> _Ausgangstext_:
__________________________________________________
Denglish und Jugendsprache

Vortrag vor polnischen Deutschlehrern, Studenten und Oberstufen-Schülern in Danzig, im Rahmen des Schriftsteller-Austausches Bremen-Danzig im Oktober 2005

von Birgid Hanke

Deutsches Wörterbuch Als ich vor einigen Wochen die Anfrage erhielt, ob ich nicht vor hiesigen Deutschlehrern einen Vortrag zu einem Thema meiner Wahl halten könne, musste ich gar nicht lange nachdenken. Ganz spontan fiel mir etwas ein, worüber ich mich schon seit Jahr und Tag immer wieder ärgere. Nun bot sich mir die Gelegenheit, dieses Thema sogar nicht nur aufzugreifen, sondern einmal richtig aufzuspießen und mich darüber auszulassen:
Es geht um Denglisch, also den Sprachmischmasch aus Deutsch und Englisch, der in der deutschen Umgangssprache mittlerweile alltäglich ist. Ich will und kann mich daran einfach nicht so recht gewöhnen, stolpere immer wieder über besonders dumme Formulierungen oder Stilblüten, von denen ich hier einige vorstellen möchte. Als Autorin und Journalistin habe ich tagtäglich mit Sprache zu tun und vielleicht ein besonders feines Ohr für Unstimmigkeiten.

Aber auch ich habe mich im Laufe der Zeit daran gewöhnen müssen, zu einem „Meeting“ gehen zu müssen, wenn ich einen beruflichen Termin wahrnehme. In solch einem „Meeting“ werde ich dann „gebrieft“, was da heißen soll: Mir werden die Informationen und Bedingungen des „Jobs“, also des Auftrags, den ich übernehme, mitgeteilt.
__________________________________________________
> _Aufgabe 1_: Übersetzen Sie aus dem Vortrag über Denglisch folgenden Satz ins Englische: „Als Autorin und Journalistin habe ich tagtäglich mit Sprache zu tun und vielleicht ein besonders feines Ohr für Unstimmigkeiten.“
> _Aufgabe 2_: Nennen Sie sämtliche Wörter, die im Vortrag über Denglisch in Anführungszeichen stehen, jedes Wort nur einmal.
> _Aufgabe 3_: Führen Sie den Vortrag über Denglisch und Jugendsprache im Anschluss an seinen letzten Satz fort.
__________________________________________________
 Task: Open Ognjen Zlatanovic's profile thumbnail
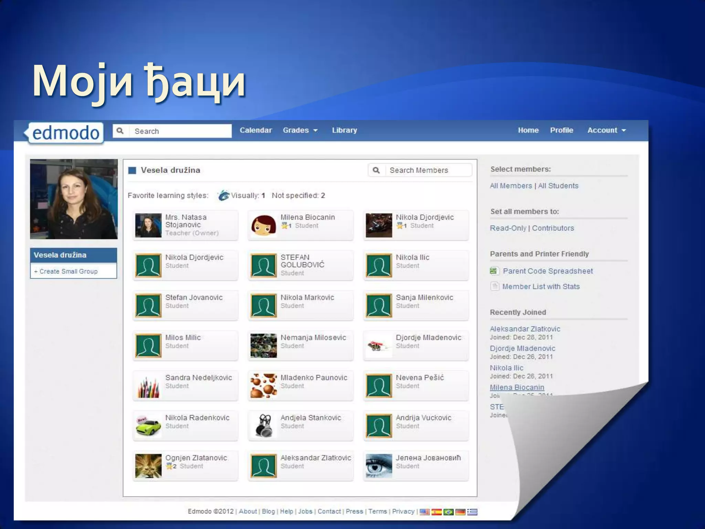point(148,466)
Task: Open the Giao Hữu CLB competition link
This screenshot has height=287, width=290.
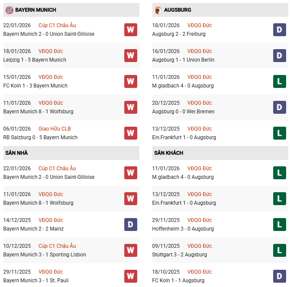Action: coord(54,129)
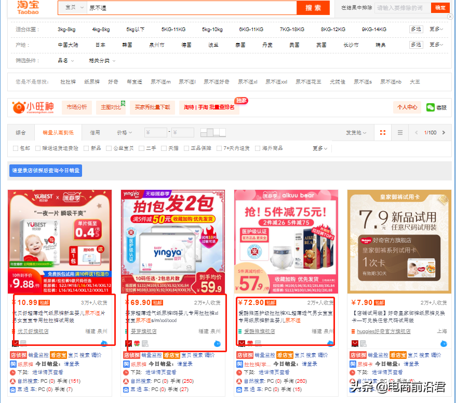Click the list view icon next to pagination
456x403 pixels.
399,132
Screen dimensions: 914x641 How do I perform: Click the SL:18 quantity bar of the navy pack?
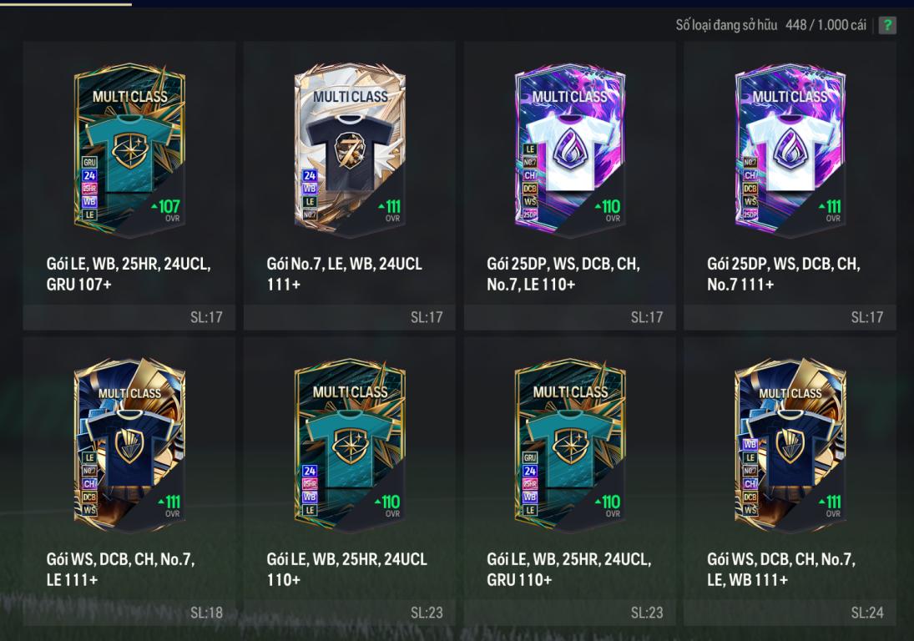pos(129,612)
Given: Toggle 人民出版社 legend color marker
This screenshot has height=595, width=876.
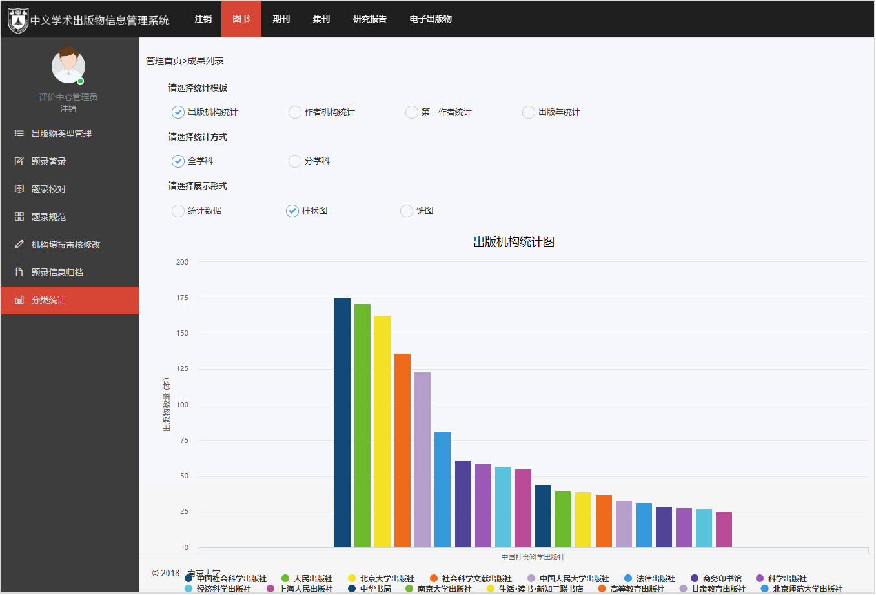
__________________________________________________
> _Antwort 1_: As an author and journalist, I deal with language every day and perhaps have a particularly keen ear for inconsistencies.

> _Antwort 2_: Meeting, gebrieft, Jobs

> _Antwort 3_:
Ein bisschen schief guckte ich dennoch, als mir zum ersten Mal mitgeteilt wurde, ich sei nunmehr und bis auf Weiteres für das „Wording“ zuständig, also dafür verantwortlich, dass alle im Zusammenhang mit dem laufenden Projekt verfassten Schriftstücke in einem korrekten, sauberen, lesbaren, gut verständlichem Deutsch an die Öffentlichkeit gelangen: „Wording“ eben.

Da nur die wenigsten SchriftstellerInnen in Deutschland vom Bücherschreiben auch leben können, bin ich gezwungen, meine Brötchen in den unterschiedlichsten beruflichen Bereichen zu verdienen. Dazu gehört unter anderem auch das Übertragen amerikanischer „True Stories“ ins Deutsche, aber auch, dass ich ab und an als „Ghostwriterin“ tätig bin. In diesem Zusammenhang fällt mir gerade auf. Es ist doch seltsam, dass die für „Denglisch“ gerade so anfälligen Radiosender bei ihren Verkehrsmeldungen immer vor Geisterfahrern warnen. Das ist ein sehr anschaulicher Begriff. Seltsam, dass gerade diese Sender, die mir schon beim Einschalten auf die Nerven gehen, weil sie mich zum „Rocken, Poppen, Dancen“ auffordern, nicht vor „Ghostdrivern“ warnen. Wahrscheinlich nur eine Sache der Zeit.

Daran, dass ich als Ghostwriterin niemals auf dem Titel oder im Impressum namentlich genannt werde, habe ich mich mittlerweile gewöhnt. Das nehme ich sogar ihn Kauf, denn so ein „Job“ wird bis zu fünf Mal so gut bezahlt werden wie etwas selbst Geschriebenes. Abfinden kann ich mich damit trotzdem nicht, denn eigentlich ist es doch absurd, für eine eigene Urheberschaft lediglich mit einem Bruchteil dessen honoriert zu werden, als für das, was man als Ghostwriter verlangen kann. Aber ich drohe abzuschweifen....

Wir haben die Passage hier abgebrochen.